(DATA RECORDS):
● ● ● ● ●

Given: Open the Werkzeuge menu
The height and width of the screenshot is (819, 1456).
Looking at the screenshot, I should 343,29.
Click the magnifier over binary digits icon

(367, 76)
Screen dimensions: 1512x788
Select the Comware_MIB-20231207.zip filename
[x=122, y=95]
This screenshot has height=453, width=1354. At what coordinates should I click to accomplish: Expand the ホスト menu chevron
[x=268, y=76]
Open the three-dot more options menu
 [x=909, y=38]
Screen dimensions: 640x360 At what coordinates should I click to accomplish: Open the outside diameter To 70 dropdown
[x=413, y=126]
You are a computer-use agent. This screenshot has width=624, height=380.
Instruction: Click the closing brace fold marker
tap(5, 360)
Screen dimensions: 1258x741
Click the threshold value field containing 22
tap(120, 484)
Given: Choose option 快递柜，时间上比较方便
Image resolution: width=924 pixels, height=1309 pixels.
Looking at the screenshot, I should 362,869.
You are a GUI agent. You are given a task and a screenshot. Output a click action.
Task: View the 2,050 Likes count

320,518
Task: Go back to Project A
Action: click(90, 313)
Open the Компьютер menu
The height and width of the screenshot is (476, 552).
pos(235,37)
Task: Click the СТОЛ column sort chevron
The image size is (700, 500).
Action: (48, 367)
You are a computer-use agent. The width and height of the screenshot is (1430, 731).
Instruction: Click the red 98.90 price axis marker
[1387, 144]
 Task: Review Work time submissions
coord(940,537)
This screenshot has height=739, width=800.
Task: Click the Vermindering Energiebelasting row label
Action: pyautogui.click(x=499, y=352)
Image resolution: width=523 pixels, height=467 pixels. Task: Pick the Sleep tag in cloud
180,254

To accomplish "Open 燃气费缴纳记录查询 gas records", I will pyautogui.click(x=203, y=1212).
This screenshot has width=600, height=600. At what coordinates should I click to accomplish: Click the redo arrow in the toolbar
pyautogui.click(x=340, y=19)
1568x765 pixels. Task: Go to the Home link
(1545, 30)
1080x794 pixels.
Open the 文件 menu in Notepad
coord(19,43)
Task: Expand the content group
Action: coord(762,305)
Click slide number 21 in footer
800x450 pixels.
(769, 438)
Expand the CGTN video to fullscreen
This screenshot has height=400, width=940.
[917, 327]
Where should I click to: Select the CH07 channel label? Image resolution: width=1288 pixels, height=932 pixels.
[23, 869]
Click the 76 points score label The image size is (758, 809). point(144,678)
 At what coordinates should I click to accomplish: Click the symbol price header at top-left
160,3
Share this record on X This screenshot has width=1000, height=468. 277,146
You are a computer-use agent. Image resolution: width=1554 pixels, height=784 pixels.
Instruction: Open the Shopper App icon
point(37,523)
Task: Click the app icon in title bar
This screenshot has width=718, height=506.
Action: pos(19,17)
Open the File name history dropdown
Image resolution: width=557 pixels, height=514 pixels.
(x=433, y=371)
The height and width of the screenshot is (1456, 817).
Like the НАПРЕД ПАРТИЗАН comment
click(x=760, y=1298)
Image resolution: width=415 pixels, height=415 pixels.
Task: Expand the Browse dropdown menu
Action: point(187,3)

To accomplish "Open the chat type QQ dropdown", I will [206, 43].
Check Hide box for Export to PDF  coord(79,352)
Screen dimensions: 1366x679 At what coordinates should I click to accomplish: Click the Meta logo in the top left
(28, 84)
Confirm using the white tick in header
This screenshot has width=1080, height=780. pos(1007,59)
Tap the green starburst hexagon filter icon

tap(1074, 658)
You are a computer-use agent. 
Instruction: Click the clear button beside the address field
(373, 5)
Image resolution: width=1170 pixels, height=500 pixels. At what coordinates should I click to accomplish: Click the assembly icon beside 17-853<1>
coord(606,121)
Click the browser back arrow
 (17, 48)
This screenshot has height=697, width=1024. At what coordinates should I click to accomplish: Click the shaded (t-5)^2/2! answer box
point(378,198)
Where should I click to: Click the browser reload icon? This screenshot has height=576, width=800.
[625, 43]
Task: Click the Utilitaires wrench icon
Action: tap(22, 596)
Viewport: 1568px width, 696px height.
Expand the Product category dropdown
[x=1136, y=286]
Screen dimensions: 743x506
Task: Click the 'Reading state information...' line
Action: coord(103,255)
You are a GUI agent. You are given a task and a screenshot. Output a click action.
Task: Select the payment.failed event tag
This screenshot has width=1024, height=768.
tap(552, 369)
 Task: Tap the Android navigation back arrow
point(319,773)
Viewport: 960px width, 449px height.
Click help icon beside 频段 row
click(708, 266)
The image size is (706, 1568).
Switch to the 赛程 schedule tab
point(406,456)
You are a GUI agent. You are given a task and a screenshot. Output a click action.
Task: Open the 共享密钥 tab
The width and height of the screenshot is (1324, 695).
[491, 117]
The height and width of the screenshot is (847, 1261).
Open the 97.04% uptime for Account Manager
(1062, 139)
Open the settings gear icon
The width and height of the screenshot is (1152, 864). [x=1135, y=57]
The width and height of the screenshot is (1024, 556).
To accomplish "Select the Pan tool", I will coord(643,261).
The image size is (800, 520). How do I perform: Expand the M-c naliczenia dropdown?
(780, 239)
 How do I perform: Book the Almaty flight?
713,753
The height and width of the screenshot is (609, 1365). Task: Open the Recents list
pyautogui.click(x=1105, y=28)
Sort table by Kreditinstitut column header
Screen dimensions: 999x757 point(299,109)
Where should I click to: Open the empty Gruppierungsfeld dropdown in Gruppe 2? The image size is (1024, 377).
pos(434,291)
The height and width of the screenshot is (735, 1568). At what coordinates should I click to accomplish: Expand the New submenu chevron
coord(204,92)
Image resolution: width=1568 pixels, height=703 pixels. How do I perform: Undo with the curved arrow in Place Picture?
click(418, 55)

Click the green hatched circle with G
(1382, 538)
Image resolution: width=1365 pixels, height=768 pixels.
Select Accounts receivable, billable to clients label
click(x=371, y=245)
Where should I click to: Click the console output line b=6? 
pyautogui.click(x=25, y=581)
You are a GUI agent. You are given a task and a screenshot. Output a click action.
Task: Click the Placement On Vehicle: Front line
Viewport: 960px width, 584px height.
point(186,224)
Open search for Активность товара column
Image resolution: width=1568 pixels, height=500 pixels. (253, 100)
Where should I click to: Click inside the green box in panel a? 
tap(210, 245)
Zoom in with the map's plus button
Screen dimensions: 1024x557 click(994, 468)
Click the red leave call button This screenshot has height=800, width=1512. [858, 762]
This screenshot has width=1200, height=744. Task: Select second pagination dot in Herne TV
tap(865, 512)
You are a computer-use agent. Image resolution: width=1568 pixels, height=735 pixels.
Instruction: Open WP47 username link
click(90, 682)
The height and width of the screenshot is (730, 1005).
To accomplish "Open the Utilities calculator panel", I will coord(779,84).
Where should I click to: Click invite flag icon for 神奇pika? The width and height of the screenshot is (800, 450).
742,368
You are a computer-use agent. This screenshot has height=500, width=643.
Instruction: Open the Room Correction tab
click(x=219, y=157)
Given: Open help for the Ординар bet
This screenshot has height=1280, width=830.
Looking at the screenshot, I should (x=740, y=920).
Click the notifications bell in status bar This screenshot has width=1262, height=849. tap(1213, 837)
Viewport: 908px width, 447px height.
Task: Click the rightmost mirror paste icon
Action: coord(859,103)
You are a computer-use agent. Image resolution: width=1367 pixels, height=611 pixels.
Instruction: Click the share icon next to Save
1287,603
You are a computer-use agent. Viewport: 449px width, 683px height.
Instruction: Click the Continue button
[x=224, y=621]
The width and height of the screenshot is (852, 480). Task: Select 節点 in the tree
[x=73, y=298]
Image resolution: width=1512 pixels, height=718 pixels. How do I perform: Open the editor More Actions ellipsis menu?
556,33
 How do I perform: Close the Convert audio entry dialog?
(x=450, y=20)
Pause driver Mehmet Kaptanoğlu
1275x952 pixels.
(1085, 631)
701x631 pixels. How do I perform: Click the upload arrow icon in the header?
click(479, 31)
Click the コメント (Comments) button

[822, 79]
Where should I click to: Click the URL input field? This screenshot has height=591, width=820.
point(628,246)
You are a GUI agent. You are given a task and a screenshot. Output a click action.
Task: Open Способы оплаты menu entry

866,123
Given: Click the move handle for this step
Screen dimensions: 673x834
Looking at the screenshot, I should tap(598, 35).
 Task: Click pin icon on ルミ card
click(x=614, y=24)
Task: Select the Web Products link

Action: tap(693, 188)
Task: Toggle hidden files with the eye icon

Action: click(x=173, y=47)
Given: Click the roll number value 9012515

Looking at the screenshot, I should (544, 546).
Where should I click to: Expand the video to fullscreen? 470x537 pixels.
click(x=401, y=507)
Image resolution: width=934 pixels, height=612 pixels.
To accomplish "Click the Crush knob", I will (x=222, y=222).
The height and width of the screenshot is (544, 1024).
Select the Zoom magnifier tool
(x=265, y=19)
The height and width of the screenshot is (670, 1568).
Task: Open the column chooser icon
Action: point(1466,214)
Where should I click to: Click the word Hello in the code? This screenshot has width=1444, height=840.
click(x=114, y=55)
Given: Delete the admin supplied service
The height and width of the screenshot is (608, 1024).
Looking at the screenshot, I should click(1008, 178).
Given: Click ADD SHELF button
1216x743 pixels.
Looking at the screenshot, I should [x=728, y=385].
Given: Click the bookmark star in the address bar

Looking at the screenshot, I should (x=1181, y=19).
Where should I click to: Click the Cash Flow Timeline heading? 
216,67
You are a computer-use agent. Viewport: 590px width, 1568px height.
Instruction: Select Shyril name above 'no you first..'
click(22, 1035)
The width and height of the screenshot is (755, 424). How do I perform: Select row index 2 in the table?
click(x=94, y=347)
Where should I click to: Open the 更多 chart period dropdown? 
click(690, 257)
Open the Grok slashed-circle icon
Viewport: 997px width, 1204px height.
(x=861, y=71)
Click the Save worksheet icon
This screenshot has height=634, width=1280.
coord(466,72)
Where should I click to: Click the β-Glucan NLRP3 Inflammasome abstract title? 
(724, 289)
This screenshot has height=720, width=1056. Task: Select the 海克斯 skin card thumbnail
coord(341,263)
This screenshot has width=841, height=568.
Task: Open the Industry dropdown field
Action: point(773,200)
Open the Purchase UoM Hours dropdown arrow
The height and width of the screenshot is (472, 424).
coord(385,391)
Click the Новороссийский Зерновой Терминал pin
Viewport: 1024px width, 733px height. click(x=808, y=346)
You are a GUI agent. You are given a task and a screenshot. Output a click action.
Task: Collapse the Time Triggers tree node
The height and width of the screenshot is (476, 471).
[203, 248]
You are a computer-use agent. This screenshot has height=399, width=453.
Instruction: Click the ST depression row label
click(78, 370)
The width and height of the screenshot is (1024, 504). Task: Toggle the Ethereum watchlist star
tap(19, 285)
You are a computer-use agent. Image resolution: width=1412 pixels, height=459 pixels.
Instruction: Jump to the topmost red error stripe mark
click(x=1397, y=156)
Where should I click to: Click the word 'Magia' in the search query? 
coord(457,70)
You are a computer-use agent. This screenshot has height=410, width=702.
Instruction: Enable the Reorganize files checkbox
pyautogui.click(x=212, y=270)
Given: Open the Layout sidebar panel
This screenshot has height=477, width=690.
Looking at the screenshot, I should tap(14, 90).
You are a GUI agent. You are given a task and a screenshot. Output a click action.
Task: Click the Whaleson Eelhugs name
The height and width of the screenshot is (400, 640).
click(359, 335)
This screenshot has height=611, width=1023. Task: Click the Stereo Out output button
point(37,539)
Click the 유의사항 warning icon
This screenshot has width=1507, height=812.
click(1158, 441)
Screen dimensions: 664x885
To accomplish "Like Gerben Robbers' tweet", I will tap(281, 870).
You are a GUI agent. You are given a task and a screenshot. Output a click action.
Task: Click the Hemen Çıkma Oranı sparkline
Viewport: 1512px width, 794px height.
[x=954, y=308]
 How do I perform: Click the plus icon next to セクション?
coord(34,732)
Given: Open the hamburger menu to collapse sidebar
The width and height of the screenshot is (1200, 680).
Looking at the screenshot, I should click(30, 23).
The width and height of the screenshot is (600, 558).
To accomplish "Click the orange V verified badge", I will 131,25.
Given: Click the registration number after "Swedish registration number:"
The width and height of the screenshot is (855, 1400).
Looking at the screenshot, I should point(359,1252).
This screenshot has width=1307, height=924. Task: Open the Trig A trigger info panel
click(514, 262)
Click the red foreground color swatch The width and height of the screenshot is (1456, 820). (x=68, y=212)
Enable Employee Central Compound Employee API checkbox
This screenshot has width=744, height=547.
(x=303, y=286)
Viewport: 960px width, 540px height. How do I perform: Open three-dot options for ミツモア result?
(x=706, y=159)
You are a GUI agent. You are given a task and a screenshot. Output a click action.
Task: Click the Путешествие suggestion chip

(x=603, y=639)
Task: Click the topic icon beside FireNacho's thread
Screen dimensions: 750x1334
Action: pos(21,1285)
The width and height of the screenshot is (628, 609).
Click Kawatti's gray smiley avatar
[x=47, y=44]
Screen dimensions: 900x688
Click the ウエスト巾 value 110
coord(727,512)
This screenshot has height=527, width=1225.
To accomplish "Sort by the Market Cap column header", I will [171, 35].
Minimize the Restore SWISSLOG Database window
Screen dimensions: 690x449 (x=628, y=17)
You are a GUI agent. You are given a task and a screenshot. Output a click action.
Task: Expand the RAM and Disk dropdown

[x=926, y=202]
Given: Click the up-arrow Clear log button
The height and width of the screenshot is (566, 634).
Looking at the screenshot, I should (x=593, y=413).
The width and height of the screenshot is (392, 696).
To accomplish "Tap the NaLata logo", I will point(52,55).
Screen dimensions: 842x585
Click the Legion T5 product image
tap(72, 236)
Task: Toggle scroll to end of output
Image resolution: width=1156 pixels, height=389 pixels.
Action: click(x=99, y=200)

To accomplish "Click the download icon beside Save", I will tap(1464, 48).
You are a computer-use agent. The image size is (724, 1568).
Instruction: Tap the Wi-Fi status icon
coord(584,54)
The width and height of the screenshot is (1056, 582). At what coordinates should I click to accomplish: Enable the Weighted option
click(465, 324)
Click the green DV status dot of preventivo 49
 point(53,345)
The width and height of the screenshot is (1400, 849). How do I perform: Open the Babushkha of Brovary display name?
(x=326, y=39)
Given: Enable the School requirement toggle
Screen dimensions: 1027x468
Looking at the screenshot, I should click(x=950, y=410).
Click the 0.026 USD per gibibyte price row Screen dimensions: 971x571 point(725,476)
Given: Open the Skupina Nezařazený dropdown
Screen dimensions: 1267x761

● ● ● ● ●

Using the material above, transcribe exactly the lines from the line with "This screenshot has width=1307, height=924." to the line with "Given: Enable the School requirement toggle"; both count, and nothing else goes in.

(RESULT):
This screenshot has width=1307, height=924. Task: Open the Trig A trigger info panel
click(514, 262)
Click the red foreground color swatch The width and height of the screenshot is (1456, 820). (x=68, y=212)
Enable Employee Central Compound Employee API checkbox
This screenshot has width=744, height=547.
(x=303, y=286)
Viewport: 960px width, 540px height. How do I perform: Open three-dot options for ミツモア result?
(x=706, y=159)
You are a GUI agent. You are given a task and a screenshot. Output a click action.
Task: Click the Путешествие suggestion chip

(x=603, y=639)
Task: Click the topic icon beside FireNacho's thread
Screen dimensions: 750x1334
Action: pos(21,1285)
The width and height of the screenshot is (628, 609).
Click Kawatti's gray smiley avatar
[x=47, y=44]
Screen dimensions: 900x688
Click the ウエスト巾 value 110
coord(727,512)
This screenshot has height=527, width=1225.
To accomplish "Sort by the Market Cap column header", I will [171, 35].
Minimize the Restore SWISSLOG Database window
Screen dimensions: 690x449 (x=628, y=17)
You are a GUI agent. You are given a task and a screenshot. Output a click action.
Task: Expand the RAM and Disk dropdown

[x=926, y=202]
Given: Click the up-arrow Clear log button
The height and width of the screenshot is (566, 634).
Looking at the screenshot, I should (x=593, y=413).
The width and height of the screenshot is (392, 696).
To accomplish "Tap the NaLata logo", I will point(52,55).
Screen dimensions: 842x585
Click the Legion T5 product image
tap(72, 236)
Task: Toggle scroll to end of output
Image resolution: width=1156 pixels, height=389 pixels.
Action: click(x=99, y=200)

To accomplish "Click the download icon beside Save", I will tap(1464, 48).
You are a computer-use agent. The image size is (724, 1568).
Instruction: Tap the Wi-Fi status icon
coord(584,54)
The width and height of the screenshot is (1056, 582). At what coordinates should I click to accomplish: Enable the Weighted option
click(465, 324)
Click the green DV status dot of preventivo 49
 point(53,345)
The width and height of the screenshot is (1400, 849). How do I perform: Open the Babushkha of Brovary display name?
(x=326, y=39)
Given: Enable the School requirement toggle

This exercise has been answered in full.